Sounds like the install base of your product is growing large enough to
warrant a single remote access solution. What kind of activities are
performed by your Support personnel? Are they able to access the remote
sites without coordination from the customer, or does it usually require a
resource to activate and monitor the remote connectivity?

If the latter, sounds like you'd be better served by hooking up with WebEx,
GoToMeeting, etc., so you have a single mechanism for providing remote
support.

If that doesn't work, there are other remote connectivity solutions that
are more "agent" based that would support wake-up functionality, so your
support personnel could access the endpoint without on-site coordination
(if the customer allows).

IMO, I'd start pushing for a single supported solution for future
deployments rather than relying on the customer's current capabilities. We
work with a couple of software vendors that require the deployment of their
remote access software for support.
● ● ● ● ●
Written exercise A: Can you echo the remote-access reply starting with "If that doesn't" and going on through "software for support."?
● ● ● ● ●
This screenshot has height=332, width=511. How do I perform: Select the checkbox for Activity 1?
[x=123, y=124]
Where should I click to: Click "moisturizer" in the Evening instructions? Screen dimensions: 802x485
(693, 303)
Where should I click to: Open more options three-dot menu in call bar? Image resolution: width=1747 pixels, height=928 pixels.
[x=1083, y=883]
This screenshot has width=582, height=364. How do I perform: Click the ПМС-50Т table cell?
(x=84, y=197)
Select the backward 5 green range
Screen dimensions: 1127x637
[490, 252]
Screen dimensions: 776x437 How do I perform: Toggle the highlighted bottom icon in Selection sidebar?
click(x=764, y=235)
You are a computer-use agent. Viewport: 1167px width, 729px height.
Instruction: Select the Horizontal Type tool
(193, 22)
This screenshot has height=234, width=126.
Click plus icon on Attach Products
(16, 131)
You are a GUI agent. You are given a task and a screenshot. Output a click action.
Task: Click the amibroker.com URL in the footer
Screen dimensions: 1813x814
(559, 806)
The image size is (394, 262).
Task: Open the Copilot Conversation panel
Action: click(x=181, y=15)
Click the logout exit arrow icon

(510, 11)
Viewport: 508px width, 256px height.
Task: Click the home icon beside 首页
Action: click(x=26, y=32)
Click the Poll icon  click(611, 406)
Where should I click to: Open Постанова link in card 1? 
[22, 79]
● ● ● ● ●
Written exercise B: Which lines of the records contain the string "This"? Report each one in full, matching case exactly.

Written solution A:
If that doesn't work, there are other remote connectivity solutions that
are more "agent" based that would support wake-up functionality, so your
support personnel could access the endpoint without on-site coordination
(if the customer allows).

IMO, I'd start pushing for a single supported solution for future
deployments rather than relying on the customer's current capabilities. We
work with a couple of software vendors that require the deployment of their
remote access software for support.

Written solution B:
This screenshot has height=332, width=511. How do I perform: Select the checkbox for Activity 1?
This screenshot has width=582, height=364. How do I perform: Click the ПМС-50Т table cell?
This screenshot has height=234, width=126.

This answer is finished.